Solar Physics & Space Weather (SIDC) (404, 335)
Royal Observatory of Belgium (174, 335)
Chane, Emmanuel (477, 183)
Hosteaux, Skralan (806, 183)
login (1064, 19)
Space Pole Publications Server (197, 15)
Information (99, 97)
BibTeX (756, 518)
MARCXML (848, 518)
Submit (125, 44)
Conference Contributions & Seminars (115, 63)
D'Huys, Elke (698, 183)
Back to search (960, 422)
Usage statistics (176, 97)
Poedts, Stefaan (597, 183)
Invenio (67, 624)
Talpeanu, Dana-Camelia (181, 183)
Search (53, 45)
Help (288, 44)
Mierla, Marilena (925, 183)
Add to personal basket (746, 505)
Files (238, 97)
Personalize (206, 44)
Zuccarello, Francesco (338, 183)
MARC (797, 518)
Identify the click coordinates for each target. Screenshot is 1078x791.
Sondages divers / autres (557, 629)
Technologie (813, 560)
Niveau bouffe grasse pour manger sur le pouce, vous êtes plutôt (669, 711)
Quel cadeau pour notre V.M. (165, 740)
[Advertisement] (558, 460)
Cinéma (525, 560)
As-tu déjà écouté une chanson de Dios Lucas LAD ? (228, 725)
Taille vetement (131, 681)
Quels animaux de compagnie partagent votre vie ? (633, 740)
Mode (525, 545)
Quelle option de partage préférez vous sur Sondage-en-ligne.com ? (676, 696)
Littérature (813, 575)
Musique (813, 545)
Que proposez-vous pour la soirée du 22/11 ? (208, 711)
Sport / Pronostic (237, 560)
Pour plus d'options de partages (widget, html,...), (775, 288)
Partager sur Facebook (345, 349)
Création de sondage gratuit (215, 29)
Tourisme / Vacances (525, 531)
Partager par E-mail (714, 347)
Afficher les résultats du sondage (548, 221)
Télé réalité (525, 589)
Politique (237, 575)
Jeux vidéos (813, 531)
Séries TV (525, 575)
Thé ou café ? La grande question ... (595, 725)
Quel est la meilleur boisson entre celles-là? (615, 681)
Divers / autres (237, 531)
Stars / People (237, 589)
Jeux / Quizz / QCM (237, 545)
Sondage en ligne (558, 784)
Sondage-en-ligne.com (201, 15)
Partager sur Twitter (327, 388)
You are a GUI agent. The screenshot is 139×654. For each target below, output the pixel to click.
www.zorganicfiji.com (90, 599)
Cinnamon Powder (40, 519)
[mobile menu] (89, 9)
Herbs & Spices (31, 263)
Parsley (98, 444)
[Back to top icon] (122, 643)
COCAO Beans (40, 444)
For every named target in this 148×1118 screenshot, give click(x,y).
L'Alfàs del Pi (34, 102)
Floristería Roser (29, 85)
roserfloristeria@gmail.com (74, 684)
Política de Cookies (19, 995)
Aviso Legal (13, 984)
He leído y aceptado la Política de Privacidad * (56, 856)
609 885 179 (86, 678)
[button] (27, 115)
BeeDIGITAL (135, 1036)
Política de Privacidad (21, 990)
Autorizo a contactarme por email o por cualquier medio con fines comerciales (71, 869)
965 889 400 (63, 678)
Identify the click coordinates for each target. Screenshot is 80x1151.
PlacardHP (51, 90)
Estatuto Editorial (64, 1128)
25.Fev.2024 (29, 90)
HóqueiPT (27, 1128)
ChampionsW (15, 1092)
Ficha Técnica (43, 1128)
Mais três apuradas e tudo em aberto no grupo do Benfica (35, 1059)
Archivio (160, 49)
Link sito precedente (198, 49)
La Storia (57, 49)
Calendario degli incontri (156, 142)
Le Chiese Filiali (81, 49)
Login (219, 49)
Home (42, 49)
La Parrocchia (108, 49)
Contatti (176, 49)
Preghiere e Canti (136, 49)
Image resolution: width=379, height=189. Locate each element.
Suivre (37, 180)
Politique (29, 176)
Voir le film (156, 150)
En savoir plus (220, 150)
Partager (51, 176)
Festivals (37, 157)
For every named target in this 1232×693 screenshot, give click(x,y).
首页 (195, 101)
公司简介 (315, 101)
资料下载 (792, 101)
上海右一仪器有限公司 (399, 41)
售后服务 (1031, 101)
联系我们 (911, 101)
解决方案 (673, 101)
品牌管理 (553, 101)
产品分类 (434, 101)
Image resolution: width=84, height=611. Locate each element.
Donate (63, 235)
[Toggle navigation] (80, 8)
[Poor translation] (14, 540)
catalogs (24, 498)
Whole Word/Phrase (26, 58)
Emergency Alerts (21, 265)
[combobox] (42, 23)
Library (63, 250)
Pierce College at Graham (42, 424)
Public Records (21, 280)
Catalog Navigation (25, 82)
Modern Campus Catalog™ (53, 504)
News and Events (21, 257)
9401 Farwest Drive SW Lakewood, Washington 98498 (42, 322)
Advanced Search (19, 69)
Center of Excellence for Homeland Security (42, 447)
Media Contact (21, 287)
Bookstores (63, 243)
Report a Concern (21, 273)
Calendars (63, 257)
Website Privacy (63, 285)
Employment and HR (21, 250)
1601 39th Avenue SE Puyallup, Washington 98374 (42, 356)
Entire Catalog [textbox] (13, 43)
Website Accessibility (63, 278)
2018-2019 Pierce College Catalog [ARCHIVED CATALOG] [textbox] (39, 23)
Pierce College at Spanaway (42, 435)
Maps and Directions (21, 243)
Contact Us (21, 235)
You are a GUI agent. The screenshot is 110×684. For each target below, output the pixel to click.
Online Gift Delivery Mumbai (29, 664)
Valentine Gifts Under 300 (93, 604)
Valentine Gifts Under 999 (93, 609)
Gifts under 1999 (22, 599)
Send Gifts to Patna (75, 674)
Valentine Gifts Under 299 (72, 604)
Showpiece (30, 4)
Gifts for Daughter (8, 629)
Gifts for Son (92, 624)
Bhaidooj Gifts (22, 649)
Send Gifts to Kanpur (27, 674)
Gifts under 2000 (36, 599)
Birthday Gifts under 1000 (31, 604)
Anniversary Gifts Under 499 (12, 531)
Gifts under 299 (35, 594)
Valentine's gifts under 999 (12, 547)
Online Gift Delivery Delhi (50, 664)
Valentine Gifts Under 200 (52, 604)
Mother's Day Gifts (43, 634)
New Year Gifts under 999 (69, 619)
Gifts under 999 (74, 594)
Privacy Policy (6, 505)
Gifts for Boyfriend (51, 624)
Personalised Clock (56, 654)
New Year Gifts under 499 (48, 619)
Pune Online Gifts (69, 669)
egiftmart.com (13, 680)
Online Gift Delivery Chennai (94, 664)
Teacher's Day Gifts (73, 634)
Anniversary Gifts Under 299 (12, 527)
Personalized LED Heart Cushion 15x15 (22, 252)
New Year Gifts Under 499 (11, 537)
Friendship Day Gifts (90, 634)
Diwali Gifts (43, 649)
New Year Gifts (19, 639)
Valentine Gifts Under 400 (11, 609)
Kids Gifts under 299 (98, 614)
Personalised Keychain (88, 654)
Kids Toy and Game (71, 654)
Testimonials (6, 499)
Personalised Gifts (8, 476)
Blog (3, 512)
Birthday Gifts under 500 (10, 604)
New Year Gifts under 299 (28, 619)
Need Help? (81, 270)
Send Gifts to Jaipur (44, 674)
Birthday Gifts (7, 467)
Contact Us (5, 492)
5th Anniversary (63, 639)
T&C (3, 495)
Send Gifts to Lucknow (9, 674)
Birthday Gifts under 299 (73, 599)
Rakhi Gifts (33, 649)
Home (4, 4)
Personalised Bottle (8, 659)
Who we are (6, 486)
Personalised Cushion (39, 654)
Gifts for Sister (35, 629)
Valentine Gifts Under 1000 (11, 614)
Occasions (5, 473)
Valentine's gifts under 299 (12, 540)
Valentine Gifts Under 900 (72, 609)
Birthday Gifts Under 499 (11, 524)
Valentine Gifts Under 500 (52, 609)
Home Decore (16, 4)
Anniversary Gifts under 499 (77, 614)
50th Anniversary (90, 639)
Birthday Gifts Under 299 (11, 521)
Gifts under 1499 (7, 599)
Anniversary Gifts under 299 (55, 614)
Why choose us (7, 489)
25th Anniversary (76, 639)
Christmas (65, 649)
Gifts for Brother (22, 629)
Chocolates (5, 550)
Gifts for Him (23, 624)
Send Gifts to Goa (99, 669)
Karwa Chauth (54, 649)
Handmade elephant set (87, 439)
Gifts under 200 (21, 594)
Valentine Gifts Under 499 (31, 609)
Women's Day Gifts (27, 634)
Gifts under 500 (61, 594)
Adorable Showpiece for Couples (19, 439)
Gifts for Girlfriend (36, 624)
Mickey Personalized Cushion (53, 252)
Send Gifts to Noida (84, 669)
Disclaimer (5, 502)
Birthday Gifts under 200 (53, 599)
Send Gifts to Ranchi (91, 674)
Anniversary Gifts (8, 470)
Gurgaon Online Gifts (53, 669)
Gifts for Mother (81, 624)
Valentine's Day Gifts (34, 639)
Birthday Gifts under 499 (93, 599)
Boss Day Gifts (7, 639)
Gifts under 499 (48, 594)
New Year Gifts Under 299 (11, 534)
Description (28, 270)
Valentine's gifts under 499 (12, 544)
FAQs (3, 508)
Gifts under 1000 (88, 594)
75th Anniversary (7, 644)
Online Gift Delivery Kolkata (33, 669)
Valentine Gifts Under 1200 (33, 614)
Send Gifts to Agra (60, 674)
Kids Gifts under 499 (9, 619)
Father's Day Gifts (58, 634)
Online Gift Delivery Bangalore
====
Reproduce the listing verbatim, beginning at the line that contains "售后服务 (1031, 101)" and stopping after the line that contains "Pierce College at Graham (42, 424)".

> **COMPLETED EXERCISE**:
售后服务 (1031, 101)
联系我们 (911, 101)
解决方案 (673, 101)
品牌管理 (553, 101)
产品分类 (434, 101)
Image resolution: width=84, height=611. Locate each element.
Donate (63, 235)
[Toggle navigation] (80, 8)
[Poor translation] (14, 540)
catalogs (24, 498)
Whole Word/Phrase (26, 58)
Emergency Alerts (21, 265)
[combobox] (42, 23)
Library (63, 250)
Pierce College at Graham (42, 424)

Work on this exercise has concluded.